1. When checking the divisibility of the numbers [1,20], you really only need to check [11,20] as the [2,10] are implicitly checked (for example, if 20 divides n, we know 10, 5, 4, and 2 divide n, if 14 divides n, we know 7 and 2 divide n, and so on).
2. We can increment each value by 380 to significantly reduce the number of numbers tried. Why 380? Well, my first guess was to just increment by 20, since it's the highest number that must be divisible by a value, but then I realized that 19 * 2, 19 * 3, ..., 19 * 19 are never divisible by 20, so we increment by 19 * 20 = 380. Does this have to do with the fact 19 is prime? I'm not sure, can somebody prove it?

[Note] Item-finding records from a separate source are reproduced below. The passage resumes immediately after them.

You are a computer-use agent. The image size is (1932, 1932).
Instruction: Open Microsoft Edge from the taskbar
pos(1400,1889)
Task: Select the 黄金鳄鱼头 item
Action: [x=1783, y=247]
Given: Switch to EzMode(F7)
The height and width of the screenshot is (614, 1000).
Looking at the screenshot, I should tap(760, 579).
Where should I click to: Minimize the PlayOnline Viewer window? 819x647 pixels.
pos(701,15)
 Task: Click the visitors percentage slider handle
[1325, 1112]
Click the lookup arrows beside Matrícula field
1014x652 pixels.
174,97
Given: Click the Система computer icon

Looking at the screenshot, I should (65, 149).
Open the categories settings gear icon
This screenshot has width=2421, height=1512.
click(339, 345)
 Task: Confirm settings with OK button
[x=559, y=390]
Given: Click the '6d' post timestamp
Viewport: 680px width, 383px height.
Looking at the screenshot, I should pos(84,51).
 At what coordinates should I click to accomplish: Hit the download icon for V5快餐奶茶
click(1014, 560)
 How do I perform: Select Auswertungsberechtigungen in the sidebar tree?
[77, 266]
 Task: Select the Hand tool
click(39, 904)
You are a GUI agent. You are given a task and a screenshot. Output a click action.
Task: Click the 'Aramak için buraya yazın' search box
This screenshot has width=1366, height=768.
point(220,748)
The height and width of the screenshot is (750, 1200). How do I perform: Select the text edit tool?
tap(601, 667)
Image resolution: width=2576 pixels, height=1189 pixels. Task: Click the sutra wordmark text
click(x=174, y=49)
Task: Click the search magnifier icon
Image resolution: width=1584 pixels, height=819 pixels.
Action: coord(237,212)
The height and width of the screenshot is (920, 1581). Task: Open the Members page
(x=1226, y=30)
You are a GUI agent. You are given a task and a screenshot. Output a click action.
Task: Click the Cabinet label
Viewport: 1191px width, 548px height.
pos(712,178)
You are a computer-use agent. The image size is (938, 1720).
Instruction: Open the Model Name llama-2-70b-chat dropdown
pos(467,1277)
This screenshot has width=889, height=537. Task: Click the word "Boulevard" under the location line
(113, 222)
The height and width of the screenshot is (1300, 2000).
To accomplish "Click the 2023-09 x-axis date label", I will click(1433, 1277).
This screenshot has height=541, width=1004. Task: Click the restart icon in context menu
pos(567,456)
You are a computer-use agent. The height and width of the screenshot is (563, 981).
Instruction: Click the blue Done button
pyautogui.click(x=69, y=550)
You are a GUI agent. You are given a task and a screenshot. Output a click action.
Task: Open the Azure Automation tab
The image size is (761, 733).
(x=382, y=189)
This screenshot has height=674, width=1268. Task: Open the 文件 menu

The difference in performance was huge between my first solution, where I incremented 20, and the current solution (about a 1000% increase).

Python Implementation:

def main():
  val, found = 380, False
  while not found:
    # numbers below 11 do not need to be checked because they are already
    # implicitly checked by the higher numbers; e.g., if 20 divides val, so
    # does 10, same for 18 and 9, 16 and 8, etc.
    found = val % 20 == 0 and val % 19 == 0 and val % 18 == 0 and \
        val % 17 == 0 and val % 16 == 0 and val % 15 == 0 and \
        val % 14 == 0 and val % 13 == 0 and val % 12 == 0 and val % 11 == 0
    if not found:
      val += 380
  return val

if '__main__' == __name__:
  print main()

The fact that Python short circuits the conditional after the first failure is important. It may also be more elegant to put the values [20,11] in a range and iterate them, but the iteration introduces more operation and a part of my goal is to make these solutions as efficient as possible (while also being readable and not using too many bad practices).